Physicians in single-specialty groups have a particular advantage, according to the 2014 Medscape physician compensation survey, the last time Medscape reported this information.[16]

These physicians had a higher average income ($273,000) than those in healthcare organizations ($267,000), hospitals ($262,000), and multispecialty groups ($260,000). And all of these venues provide higher income than solo practices ($222,000).

Why do single-specialty practices pay better? A 2016 study looking at primary care group practices found that they "are better positioned than hospital-employed and multispecialty groups to reduce costs because they do not have conflicting incentives to fill hospital beds and keep specialist incomes high."[17]

Singleton adds that hospitals are less competitive because they often provide more money-losing Medicaid services and free care.

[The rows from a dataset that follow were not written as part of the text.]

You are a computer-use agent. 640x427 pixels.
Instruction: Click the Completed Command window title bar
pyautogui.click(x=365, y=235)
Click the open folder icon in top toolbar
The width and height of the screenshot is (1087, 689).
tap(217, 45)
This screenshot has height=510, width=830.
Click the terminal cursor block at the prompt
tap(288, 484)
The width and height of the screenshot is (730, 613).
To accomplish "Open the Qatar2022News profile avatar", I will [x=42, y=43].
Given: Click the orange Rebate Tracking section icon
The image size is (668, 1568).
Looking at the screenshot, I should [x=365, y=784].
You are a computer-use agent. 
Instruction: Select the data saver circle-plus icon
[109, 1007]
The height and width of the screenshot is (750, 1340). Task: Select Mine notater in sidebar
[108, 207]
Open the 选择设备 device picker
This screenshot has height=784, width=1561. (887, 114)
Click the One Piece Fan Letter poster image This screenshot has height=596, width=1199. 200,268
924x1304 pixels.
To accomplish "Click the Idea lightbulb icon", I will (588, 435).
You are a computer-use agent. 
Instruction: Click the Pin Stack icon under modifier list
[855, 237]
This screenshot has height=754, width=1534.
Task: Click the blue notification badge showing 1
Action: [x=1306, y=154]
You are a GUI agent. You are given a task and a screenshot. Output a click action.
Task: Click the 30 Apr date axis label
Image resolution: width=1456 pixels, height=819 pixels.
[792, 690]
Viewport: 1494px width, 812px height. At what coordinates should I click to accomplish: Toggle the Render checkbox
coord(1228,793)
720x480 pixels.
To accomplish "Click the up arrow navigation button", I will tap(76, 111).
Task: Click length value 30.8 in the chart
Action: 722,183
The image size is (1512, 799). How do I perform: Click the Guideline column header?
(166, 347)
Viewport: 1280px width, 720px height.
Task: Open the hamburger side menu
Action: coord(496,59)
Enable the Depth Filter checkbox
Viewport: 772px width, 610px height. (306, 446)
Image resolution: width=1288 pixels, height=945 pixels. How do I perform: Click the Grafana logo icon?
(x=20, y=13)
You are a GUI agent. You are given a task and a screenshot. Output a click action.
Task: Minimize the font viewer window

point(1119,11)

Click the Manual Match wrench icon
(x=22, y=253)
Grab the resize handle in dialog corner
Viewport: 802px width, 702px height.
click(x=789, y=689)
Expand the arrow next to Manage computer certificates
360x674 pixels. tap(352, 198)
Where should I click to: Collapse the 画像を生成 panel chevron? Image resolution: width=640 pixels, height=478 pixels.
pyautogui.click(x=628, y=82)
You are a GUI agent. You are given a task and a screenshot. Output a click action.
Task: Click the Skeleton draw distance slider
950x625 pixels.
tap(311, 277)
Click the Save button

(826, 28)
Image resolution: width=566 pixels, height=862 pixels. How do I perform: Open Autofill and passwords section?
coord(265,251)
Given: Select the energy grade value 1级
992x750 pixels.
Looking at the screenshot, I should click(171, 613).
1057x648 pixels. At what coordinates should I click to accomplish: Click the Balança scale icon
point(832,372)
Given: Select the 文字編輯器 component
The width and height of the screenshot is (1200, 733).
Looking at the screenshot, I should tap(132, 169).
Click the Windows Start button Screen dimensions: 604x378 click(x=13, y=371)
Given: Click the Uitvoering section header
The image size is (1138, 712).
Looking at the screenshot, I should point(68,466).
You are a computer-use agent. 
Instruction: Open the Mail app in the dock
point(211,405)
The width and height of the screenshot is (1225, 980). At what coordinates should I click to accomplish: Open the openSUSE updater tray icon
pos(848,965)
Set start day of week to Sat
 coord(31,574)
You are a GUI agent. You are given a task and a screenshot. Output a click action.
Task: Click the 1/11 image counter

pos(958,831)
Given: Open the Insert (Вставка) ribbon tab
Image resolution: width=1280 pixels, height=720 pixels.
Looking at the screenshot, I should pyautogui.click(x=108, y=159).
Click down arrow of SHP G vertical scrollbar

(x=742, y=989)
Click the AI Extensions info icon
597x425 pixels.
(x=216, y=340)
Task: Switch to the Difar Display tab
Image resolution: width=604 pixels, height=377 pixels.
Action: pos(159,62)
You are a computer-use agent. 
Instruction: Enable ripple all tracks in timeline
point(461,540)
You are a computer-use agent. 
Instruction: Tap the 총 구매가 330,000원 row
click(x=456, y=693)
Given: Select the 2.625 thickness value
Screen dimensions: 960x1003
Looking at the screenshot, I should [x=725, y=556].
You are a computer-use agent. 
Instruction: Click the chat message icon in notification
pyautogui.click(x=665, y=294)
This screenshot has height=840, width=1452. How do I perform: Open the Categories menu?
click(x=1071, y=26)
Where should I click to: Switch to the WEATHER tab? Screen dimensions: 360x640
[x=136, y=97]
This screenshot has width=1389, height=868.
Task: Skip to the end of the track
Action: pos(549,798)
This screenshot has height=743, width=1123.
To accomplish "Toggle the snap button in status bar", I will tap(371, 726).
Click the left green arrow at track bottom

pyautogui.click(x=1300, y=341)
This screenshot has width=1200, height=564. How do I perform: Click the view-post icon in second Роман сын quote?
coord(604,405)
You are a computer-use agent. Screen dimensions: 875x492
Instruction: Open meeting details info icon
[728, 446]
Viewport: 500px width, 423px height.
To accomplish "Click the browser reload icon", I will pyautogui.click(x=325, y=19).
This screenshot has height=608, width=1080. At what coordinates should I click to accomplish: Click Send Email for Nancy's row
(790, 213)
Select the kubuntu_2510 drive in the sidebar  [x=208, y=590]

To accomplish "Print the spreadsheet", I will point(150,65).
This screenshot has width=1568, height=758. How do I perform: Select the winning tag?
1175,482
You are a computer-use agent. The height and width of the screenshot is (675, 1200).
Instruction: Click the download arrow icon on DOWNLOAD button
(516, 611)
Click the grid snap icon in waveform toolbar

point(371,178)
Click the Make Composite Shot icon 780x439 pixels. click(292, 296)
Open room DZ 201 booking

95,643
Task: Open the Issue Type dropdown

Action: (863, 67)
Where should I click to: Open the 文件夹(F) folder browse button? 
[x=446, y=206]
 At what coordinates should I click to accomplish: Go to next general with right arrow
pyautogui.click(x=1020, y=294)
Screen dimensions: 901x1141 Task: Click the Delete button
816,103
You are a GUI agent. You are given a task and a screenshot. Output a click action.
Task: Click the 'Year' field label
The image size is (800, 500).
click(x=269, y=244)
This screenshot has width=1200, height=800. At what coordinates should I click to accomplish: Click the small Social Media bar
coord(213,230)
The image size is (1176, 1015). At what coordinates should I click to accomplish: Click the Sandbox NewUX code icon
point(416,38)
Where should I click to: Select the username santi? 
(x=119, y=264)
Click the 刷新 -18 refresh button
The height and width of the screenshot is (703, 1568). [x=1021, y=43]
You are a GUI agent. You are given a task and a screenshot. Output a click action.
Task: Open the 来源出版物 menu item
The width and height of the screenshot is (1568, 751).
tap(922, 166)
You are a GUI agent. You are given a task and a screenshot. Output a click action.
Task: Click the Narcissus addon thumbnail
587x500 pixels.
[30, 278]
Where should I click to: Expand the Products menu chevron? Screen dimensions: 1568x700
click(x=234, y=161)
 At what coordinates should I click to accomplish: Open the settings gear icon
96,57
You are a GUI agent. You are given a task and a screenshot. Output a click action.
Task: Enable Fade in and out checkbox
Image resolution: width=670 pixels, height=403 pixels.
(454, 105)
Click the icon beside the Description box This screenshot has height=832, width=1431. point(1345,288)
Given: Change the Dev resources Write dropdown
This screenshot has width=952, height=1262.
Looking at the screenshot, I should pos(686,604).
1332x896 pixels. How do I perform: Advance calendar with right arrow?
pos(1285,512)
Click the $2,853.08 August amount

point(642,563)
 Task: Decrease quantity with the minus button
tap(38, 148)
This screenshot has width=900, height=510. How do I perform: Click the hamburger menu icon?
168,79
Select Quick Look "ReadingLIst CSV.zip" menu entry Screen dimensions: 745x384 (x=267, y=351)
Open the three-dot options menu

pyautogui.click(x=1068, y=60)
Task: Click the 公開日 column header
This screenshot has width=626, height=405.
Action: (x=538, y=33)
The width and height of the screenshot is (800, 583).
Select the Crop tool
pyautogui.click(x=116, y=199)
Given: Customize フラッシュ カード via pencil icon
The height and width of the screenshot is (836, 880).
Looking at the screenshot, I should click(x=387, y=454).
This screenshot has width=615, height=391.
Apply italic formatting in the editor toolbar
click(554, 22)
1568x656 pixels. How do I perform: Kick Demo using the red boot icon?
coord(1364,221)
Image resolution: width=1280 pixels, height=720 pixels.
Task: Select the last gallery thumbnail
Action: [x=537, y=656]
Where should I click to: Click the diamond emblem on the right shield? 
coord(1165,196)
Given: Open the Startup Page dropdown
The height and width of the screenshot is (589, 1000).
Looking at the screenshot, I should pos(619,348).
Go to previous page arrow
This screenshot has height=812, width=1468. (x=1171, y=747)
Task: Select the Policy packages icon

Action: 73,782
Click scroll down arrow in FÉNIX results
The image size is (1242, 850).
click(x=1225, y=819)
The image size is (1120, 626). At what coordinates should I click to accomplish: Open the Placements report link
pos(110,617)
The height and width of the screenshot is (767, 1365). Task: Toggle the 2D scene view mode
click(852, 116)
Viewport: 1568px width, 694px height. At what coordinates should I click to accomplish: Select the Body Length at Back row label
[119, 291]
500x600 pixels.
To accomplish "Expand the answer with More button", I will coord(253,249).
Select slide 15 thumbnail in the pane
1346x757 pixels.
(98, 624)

But Drummond says not all hospital salaries are the same. They reflect wide variations in organizational efficiency, with overheads ranging from 65% to 80% of total income, he says.

"When you're looking for a job opportunity, you should ask about the percentage of income going to overhead, because it could affect your salary," he says.

6. You Steer Clear of Lower-Paying Venues

The lowest-earning work venues for physicians are academic institutions and community health centers (CHCs), which include Federally Qualified Health Centers and rural health centers serving low-income populations.

Whereas physicians in academic, research, military, and government organizations earned $198,000, those in outpatient clinics, including CHCs, earned $189,000, according to the 2014 Medscape compensation survey,[16] the last year that Medscape reported that information.

Both sets of earnings are tens of thousands of dollars less than those already mentioned for single-specialty group practices and even solo practices.